A life beyond existing: OPM icon Danny Javier; 75

HITMAKERS Through APOHiking Society, Danny Javier helped usher in the era of “Original Pilipino Music.” —CONTRIBUTED PHOTOS

HITMAKERS Through APOHiking Society, Danny Javier helped
usher in the era of “Original Pilipino Music.” —CONTRIBUTED PHOTOS

The Philippine music industry was dealt a heavy blow on Oct. 31 by the passing of Daniel “Danny” M. Javier, lead singer of APO Hiking Society and one of the country’s most respected hitmakers whose songs have become part of the soundtrack of generations of Filipinos.

In his 41-year career with the iconic group APO Hiking Society, Javier wrote such songs that have since become classics in Filipino pop music, such as “Pumapatak Ang Ulan,” “Pag-ibig,” “Kaibigan,” and “Lumang Tugtugin,” (those four songs from their landmark 1978 album “Pagkatapos ng Palabas”) as well as “Kabilugan ng Buwan,” “Show Me A Smile” “Doo Bidoo,” and “Di Na Natuto,” among many others.

These tunes reflected Javier’s trademark wit, humor, and uncanny insight into the lives of ordinary Filipinos — which endeared him not just to fans but also to his grieving colleagues in the music industry, many of whom knew that he had been suffering from serious ailments for some time.

Still, they were not quite prepared for the stark reality of his death at 75 years old.

“’Till we meet again, my brother,” read a Facebook post by a “shattered” Jim Paredes, who said he had been crying “rivers of tears” upon learning the news of the passing of his longtime APO Hiking associate.

Boboy Garrovillo, who completed the APO triumvirate, also posted on Facebook, saying: “Just feeling the loss of an old faithful who knew what is love, although sometimes it just doesn’t show.”

“My friend lives on in his music,” Garrovillo said.

Golden age

Through APO Hiking Society, Javier helped usher in a golden age in Filipino popular music in the 1970s.

Javier, Paredes, and Garrovillo — schoolmates at Ateneo de Manila University — created a “different mold” that purposefully shone the spotlight on Filipino pop, with Filipino lyrics, in complete contrast to the foreign pop song renditions that pervaded the local airwaves until the 1970s.

“We decided to cut a new mold, by performing all-original music, together with the likes of Hotdog and Juan dela Cruz band,” Javier said in a 2015 interview.

He is widely acknowledged for coining “Original Pilipino Music” (OPM), which became the catch-all term for the songs and recordings of that golden era and onward.

As singer Hajji Alejandro recalled, “Danny coined the word/acronym OPM specifically for my [1978] album ‘Strictly OPM.’ Since then, all the DJs picked up on it and used it to introduce the once-every-hour Filipino song on their time slot as mandated then by the KBP (Kapisanan ng mga Brodkaster ng Pilipinas).”

Javier went on to push for the formation of the Organisasyon ng mga Pilipinong Mang-Aawit, soon after the 1986 Edsa People Power Revolution, which became a venue for artists to collaborate and help each other.

• _Given entries_

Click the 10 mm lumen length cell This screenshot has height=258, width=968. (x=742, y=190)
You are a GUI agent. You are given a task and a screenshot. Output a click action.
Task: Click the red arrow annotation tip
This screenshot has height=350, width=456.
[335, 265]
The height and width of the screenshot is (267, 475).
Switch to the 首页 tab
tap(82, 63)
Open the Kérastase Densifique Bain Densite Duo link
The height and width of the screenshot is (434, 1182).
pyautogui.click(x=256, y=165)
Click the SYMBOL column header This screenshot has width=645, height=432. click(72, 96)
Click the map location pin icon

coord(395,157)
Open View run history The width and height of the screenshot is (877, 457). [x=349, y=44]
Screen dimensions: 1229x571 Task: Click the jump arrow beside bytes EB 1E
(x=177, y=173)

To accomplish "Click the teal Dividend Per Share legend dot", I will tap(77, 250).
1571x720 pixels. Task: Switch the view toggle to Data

• _Questions to answer_
A - From the article on Danny Javier, list the songs it says came from the 1978 album "Pagkatapos ng Palabas."
B - Resume the article on Danny Javier from its last sentence.

• _Answers to each task_
A - "Pumapatak Ang Ulan," "Pag-ibig," "Kaibigan," and "Lumang Tugtugin"

B -
“[OPM] was Danny’s beautiful idea,” said singer Celeste Legaspi, who remembered how Javier called her up, all excited about the idea of getting singers to work together.

Political roots

Javier’s dedication to music was seen by friends as an extension of the activism that he and his APO colleagues demonstrated in their unique way.

Although APO Hiking’s songs were not overtly political, the group’s original name, Apolinario Mabini Hiking Society, was initially rejected by the Philippine Constabulary in the early 1970s—in what was perhaps an early instance of “Red-tagging”—which prompted the group to somehow rebrand its identity.

Amid their pop success from the late 1970s to the 1980s, they associated themselves with the rising protest movement against the 1983 assassination of former Sen. Benigno Aquino Jr.

But three decades since that time, Javier openly supported the presidential candidacy of Rodrigo Duterte and went separate ways politically from Paredes. It was only in 2021 that Javier came full circle, returning to his political roots as he and Paredes backed the presidential candidacy of then Vice President Leni Robredo.

Mortality

Paredes, who saw Javier some two weeks before he died, said of their friendship: “I told him, quoting The Beatles’ ‘Two of Us,’ you and I have memories longer than the road that stretches out ahead.”

Javier even penned a final song before his death, “Lahat Tayo,” which confronted his own mortality—not with self-pity but with humor, defiance and an affirmation of life.

The composer himself performed that song in a video that has gone viral.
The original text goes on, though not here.